Here’s a link to a message on decoding the UDH - and this message implies that Concatenated SMS messages are documented in GSM 0340.

I don’t know what the SMS tarifs are like where you are - but for me it’s far cheaper to shift the data (even small amounts of data) via GPRS. Of course, if you need to initiate a connection to a mobile device if you can’t get a routable IP for your device there are a few issues (which aren’t insurmountable).

However, the big issue for SMS is that they are not ‘time delivery guaranteed’ - my best personal experience with an SMS is over 4 days between sending and receiving - and have a look at the year 2010/2016 bug that popped up in some Windows Mobile based smartphones over the new-year period.

ciao, Dave


#7

Yes, that’s my understanding.

I wasn’t sure if that used-up some of the “payload” space, or was independent of it.

It seems that it comes out of the “payload” - so there’s no advantage there over inventing one’s own scheme.

From other enquiries, it seems that the networks can’t distinguish concatenated SMS from any other SMS - so there is no cost advantage.

Indeed.
But the inquiry seemed to think that GPRS was either not available, or not usable in (all of) the target areas.

Tell me about it! :open_mouth:

In fact, delivery isn’t even guaranteed at all!


#8

Hiya

It’s my understanding that here in Oz, a concatenated SMS is sent as a number of single SMS’s and re-assembled by the receiver.
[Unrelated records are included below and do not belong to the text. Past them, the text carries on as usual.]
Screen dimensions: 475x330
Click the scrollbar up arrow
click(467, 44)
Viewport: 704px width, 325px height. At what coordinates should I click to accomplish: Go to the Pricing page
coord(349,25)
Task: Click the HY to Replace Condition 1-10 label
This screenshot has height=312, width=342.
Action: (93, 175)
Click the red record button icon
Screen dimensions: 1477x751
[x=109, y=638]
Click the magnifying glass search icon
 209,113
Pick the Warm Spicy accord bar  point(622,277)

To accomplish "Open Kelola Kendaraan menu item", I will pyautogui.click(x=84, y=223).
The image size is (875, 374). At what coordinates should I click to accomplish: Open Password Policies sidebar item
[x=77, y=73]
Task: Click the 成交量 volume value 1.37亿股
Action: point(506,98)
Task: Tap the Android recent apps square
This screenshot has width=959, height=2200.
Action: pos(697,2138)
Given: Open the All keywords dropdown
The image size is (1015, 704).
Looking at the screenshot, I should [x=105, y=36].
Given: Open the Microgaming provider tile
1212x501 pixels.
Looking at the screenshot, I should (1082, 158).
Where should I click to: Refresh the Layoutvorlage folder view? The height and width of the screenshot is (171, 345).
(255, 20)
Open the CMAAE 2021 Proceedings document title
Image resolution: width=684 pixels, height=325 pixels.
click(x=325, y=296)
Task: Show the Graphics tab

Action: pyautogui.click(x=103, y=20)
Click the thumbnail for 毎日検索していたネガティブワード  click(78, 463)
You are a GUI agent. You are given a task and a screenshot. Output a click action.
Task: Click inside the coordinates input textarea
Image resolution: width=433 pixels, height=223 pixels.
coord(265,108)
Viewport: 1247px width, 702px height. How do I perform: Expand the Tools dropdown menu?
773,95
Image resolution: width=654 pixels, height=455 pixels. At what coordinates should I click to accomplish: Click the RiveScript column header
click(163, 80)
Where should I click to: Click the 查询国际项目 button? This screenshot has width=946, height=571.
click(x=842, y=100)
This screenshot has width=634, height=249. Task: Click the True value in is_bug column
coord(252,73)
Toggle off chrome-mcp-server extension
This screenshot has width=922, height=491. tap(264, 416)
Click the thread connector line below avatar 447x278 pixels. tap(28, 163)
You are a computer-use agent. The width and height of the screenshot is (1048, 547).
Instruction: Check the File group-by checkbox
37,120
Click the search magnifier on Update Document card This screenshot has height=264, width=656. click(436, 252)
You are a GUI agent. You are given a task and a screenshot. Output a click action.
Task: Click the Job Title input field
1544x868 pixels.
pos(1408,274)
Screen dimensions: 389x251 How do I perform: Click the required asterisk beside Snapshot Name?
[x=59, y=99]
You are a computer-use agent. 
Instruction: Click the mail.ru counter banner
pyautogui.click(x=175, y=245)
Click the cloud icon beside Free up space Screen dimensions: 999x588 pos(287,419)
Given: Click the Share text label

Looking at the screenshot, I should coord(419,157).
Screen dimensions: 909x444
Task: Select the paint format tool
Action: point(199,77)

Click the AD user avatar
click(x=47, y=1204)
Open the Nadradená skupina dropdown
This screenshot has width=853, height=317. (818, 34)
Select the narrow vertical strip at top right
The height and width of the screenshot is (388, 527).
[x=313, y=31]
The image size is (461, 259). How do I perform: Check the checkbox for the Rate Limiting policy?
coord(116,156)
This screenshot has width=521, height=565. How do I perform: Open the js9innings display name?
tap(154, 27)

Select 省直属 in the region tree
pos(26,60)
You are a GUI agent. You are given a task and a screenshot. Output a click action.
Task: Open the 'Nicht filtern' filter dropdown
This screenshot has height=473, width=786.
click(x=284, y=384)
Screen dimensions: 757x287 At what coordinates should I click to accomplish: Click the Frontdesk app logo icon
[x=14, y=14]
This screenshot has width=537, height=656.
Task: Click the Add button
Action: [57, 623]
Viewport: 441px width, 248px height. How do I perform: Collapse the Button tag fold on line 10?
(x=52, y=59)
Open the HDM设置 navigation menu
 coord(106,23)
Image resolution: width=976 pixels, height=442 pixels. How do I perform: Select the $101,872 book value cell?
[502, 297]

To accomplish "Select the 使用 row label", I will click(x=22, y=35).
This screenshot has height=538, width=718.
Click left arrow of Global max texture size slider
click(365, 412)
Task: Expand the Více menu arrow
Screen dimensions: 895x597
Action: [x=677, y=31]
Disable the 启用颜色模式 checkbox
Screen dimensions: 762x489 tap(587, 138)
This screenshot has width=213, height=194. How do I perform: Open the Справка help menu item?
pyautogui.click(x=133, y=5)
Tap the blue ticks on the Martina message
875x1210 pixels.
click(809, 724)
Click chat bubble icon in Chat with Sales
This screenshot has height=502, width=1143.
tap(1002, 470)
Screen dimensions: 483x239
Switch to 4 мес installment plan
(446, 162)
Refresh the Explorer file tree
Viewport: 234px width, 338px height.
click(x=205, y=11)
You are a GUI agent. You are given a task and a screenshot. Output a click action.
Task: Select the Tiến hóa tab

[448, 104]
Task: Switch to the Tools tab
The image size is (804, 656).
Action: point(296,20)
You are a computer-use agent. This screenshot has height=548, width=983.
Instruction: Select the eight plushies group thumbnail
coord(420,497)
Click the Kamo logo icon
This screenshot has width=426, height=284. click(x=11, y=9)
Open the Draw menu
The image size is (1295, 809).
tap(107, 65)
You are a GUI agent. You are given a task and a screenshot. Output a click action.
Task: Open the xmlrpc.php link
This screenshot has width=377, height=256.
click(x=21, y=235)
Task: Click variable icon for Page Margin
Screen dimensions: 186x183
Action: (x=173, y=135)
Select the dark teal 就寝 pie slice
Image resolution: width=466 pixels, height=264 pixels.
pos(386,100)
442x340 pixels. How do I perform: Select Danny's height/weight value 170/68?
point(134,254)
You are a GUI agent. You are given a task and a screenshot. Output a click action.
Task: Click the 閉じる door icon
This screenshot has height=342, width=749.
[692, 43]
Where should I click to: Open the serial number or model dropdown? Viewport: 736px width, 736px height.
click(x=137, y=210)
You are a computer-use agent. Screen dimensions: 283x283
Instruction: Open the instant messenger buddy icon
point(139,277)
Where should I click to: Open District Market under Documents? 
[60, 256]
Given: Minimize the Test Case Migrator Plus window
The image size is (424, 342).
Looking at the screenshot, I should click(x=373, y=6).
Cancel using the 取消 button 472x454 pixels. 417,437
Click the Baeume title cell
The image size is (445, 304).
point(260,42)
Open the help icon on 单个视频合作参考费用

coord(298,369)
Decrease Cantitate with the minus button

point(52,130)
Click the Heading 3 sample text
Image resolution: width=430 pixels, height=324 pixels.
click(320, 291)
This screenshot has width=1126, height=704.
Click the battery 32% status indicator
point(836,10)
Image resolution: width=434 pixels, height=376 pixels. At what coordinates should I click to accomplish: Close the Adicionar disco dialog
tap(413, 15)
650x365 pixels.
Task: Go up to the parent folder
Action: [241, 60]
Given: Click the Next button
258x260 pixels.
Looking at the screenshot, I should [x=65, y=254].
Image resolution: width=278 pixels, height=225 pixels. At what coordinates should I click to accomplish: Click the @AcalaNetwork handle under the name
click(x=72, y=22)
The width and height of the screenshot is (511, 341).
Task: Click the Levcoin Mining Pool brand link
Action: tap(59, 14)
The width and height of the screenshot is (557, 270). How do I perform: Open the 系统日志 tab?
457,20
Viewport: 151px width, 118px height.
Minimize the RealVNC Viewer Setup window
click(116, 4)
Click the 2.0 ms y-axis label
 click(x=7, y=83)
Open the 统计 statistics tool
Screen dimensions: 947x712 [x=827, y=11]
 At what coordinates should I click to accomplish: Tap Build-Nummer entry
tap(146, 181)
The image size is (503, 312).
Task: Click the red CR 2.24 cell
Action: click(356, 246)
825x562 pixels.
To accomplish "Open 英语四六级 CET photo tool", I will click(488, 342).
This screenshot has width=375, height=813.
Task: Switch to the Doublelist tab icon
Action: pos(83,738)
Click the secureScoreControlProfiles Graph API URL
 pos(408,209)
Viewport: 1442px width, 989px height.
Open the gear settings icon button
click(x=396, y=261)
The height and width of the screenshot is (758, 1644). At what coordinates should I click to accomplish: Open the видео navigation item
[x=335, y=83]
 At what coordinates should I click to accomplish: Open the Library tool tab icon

This means that the network charges standard SMS rates for EACH SMS. Sending a couple of hundred bytes of data gets expensive, quickly.

Maybe you could look at using MMS rather than SMS. I believe that the data payload is greater (although MMS cost more than SMS) - and if you are wrapping your own protocol then you won’t need to worry about compatability with other operator handsets…

ciao, Dave


#9

But doesn’t that rely on GPRS?


#10

Hiya,

Apparently so - I’ve never used the MMS service so didn’t realise that :blush: .

Counts it out for your application, doesn’t it…

ciao, Dave


#11

I used Wavecom MMS API. It is definitely based on GPRS. And even on HTTP protocol.


#12

Sounds like there’s no real reason to use Concatenated SMS, then.

So I might as well just use multiple “normal” SMS.


#13

As an update, in case anyone’s interested, the requirement went away - so I didn’t pursue this.

However, I have just spotted that Skype will automatically send a “Concatenated” SMS if you enter >160 characters for a message - so that could be useful for testing if I (or anyone else) ever needs to…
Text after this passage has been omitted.